Majalah tersebut menghabiskan sekitar $40.000 untuk membantu mendukung kelompok tersebut ketika para pria tersebut mengajukan status pengungsi di Turki untuk mencoba datang ke Amerika. Para editor merasa bahwa, dengan mempublikasikan kelompok tersebut, tanpa disadari mereka telah menempatkan anggotanya dalam bahaya yang lebih besar dan merasa terdorong untuk membantu.

“Ini adalah kisah harapan,” kata pembuat film Eddy Moretti. “Keempat orang ini mewakili generasi muda yang harus menderita selama 10 tahun sanksi, mereka menderita di bawah pemerintahan Saddam, Perang Teluk pertama adalah bagian dari masa kecil mereka.
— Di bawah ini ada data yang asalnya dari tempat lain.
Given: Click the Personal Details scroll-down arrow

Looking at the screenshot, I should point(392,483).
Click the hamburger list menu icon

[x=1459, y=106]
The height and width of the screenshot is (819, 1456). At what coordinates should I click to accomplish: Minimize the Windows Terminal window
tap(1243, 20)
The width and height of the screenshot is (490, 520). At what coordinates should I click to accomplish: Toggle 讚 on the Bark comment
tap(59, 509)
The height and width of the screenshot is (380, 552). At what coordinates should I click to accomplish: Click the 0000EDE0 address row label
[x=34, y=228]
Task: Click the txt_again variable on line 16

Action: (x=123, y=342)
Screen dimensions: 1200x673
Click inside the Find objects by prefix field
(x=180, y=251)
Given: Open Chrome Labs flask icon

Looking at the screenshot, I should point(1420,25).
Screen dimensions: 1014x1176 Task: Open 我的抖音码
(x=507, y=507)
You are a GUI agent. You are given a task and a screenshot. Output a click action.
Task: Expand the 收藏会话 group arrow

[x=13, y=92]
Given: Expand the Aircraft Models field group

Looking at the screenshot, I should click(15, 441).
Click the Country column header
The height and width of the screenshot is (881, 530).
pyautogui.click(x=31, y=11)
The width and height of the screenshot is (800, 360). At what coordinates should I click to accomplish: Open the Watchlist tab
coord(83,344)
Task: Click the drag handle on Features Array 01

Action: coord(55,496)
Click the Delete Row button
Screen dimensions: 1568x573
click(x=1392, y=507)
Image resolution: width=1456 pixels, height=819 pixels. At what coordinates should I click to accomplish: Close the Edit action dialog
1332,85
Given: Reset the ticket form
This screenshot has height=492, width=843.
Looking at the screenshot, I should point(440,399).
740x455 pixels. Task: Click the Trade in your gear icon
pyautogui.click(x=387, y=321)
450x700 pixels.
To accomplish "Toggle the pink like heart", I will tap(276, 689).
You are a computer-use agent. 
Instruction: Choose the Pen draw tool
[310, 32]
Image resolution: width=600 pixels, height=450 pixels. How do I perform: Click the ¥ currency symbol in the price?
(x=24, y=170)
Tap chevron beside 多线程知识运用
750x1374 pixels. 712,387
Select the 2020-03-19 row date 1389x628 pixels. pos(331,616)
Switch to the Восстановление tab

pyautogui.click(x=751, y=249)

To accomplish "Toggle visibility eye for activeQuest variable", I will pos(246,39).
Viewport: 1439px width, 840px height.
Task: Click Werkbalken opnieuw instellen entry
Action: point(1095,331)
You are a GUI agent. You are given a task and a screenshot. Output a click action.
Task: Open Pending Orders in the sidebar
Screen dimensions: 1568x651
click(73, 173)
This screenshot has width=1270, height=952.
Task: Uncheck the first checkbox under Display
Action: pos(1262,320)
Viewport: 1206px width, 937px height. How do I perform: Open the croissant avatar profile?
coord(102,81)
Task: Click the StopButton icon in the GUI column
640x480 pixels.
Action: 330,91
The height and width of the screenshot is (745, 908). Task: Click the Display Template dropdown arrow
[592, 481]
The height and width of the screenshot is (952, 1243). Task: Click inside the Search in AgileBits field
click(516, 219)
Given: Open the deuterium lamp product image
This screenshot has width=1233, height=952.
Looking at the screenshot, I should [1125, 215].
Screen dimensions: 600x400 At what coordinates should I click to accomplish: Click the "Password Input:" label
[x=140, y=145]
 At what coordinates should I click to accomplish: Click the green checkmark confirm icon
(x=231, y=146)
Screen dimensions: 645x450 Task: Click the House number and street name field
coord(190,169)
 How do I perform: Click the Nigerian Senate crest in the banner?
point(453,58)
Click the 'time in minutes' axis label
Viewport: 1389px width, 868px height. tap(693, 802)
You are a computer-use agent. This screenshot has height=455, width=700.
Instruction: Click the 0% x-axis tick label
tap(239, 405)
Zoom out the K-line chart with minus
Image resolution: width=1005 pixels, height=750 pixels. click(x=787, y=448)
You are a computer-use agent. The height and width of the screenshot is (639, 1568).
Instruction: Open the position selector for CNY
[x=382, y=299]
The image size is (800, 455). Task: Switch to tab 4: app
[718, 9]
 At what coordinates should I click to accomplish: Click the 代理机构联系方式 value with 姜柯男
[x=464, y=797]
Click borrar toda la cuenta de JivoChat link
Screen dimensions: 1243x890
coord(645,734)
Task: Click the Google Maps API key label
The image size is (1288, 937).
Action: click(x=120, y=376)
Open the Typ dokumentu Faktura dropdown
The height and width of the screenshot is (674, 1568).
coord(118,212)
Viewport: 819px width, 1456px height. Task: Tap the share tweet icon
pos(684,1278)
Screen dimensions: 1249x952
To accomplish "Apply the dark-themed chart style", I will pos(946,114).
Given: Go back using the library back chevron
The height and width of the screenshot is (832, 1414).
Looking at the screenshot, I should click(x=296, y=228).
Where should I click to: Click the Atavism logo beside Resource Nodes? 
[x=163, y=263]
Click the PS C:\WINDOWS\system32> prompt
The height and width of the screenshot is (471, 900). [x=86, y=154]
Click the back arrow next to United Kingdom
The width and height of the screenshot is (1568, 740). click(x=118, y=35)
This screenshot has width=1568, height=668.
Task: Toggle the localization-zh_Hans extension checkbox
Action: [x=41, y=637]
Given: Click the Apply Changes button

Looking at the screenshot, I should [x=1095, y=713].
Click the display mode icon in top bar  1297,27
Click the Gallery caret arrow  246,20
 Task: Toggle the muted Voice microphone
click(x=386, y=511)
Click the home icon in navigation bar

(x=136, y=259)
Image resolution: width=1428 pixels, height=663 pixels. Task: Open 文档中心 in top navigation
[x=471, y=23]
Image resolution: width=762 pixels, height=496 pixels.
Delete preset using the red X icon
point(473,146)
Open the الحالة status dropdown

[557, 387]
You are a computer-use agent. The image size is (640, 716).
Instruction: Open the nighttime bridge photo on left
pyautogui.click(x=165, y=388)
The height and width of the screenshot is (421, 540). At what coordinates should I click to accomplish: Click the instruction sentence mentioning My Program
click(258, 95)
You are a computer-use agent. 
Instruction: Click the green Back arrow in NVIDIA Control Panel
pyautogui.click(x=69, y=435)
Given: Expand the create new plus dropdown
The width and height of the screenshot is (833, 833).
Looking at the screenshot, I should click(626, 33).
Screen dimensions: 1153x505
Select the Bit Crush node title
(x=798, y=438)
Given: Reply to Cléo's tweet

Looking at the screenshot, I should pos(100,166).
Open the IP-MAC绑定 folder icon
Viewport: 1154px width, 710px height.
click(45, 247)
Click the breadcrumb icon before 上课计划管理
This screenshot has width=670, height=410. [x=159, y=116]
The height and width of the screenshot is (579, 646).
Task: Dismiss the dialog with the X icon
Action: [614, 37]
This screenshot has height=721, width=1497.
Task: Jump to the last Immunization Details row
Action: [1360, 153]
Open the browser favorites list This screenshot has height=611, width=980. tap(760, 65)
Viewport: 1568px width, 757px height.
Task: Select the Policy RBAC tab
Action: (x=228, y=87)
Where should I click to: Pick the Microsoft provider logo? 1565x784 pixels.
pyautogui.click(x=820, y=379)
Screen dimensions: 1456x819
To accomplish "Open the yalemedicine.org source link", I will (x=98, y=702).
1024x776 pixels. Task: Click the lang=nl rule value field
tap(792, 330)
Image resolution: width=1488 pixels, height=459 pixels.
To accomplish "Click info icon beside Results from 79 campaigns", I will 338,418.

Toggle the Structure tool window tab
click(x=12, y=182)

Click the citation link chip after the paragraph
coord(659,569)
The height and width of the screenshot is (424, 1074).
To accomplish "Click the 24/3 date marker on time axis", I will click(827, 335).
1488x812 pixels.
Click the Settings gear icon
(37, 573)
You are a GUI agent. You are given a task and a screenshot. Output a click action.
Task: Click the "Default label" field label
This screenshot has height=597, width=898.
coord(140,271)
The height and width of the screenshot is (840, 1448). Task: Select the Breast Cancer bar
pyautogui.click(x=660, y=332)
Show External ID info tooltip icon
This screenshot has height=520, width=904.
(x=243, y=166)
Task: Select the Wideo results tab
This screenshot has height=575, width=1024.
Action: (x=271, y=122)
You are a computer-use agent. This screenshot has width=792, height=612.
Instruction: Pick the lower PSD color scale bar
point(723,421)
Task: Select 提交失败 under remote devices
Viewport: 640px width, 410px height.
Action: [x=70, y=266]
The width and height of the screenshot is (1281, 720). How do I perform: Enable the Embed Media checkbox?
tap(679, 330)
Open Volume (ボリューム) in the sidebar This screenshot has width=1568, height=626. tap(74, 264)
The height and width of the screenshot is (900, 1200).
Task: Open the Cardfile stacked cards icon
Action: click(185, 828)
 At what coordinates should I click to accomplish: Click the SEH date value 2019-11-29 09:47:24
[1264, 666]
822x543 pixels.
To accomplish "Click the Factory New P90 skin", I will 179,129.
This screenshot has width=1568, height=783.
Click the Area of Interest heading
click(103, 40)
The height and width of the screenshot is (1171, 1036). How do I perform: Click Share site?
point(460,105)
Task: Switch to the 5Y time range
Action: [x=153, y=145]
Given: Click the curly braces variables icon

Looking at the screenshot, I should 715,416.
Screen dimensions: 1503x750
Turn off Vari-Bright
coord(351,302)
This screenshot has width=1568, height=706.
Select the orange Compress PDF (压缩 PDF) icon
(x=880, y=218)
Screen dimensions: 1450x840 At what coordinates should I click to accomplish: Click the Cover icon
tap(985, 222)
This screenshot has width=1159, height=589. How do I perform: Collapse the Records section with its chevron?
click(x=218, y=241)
Mereka mewakili generasi yang merupakan produk perang. Dan mereka berubah pada akhirnya akan menjadi orang baik, tidak pahit atau penuh kebencian.”

Ketika mereka mengajukan permohonan melalui Komisi Tinggi PBB untuk Pengungsi (UNHCR), kelompok tersebut menjalani proses penyaringan komprehensif yang mencakup pemeriksaan latar belakang terperinci dan wawancara pribadi dengan Departemen Keamanan Dalam Negeri AS. Pemerintah AS harus menentukan apakah mereka memenuhi kriteria hukum AS untuk status pengungsi, termasuk memiliki ketakutan yang beralasan akan penganiayaan di negara asal mereka.

Akhirnya mereka harus mendapatkan visa keluar dari pemerintah Turki. Butuh waktu hampir dua tahun, namun anggota kelompok tersebut mulai tiba di AS pada musim gugur yang lalu dengan bantuan Komite Penyelamatan Internasional, yang mencarikan apartemen untuk mereka di New Jersey dan membantu mereka mencari pekerjaan.

Beberapa hari setelah Riyadh tiba di AS bulan lalu, tiga dari empat anggota band (Aziz berada di Michigan membantu menetap kerabat) mewujudkan impian setiap penggemar heavy metal: pertemuan di belakang panggung dengan Metallica di Prudential Center Newark.

Penyanyi Metallica James Hetfield menandatangani gitar untuk mereka dan berterima kasih kepada mereka “karena menjaga kepercayaannya.”

Kini setelah keadaan sudah tenang, Acrassicauda berupaya memulihkan aksinya. Para anggota mengaku perlu banyak latihan. Band ini berharap untuk memiliki EP tiga lagu baru yang siap pada akhir tahun ini, dan bermimpi untuk menandatangani kontrak dengan label rekaman.

“Kami dapat memainkan musik kami dengan cepat dan keras, memiliki kebebasan berbicara, berdiri di atas panggung tanpa rasa takut dan melakukan apa yang kami sukai, yang akhirnya kami punya kesempatan untuk melakukannya,” kata Riyadh. “Kami tahu bagaimana menghargai setiap momen, dan momen ini sangat berharga bagi kami, percayalah.”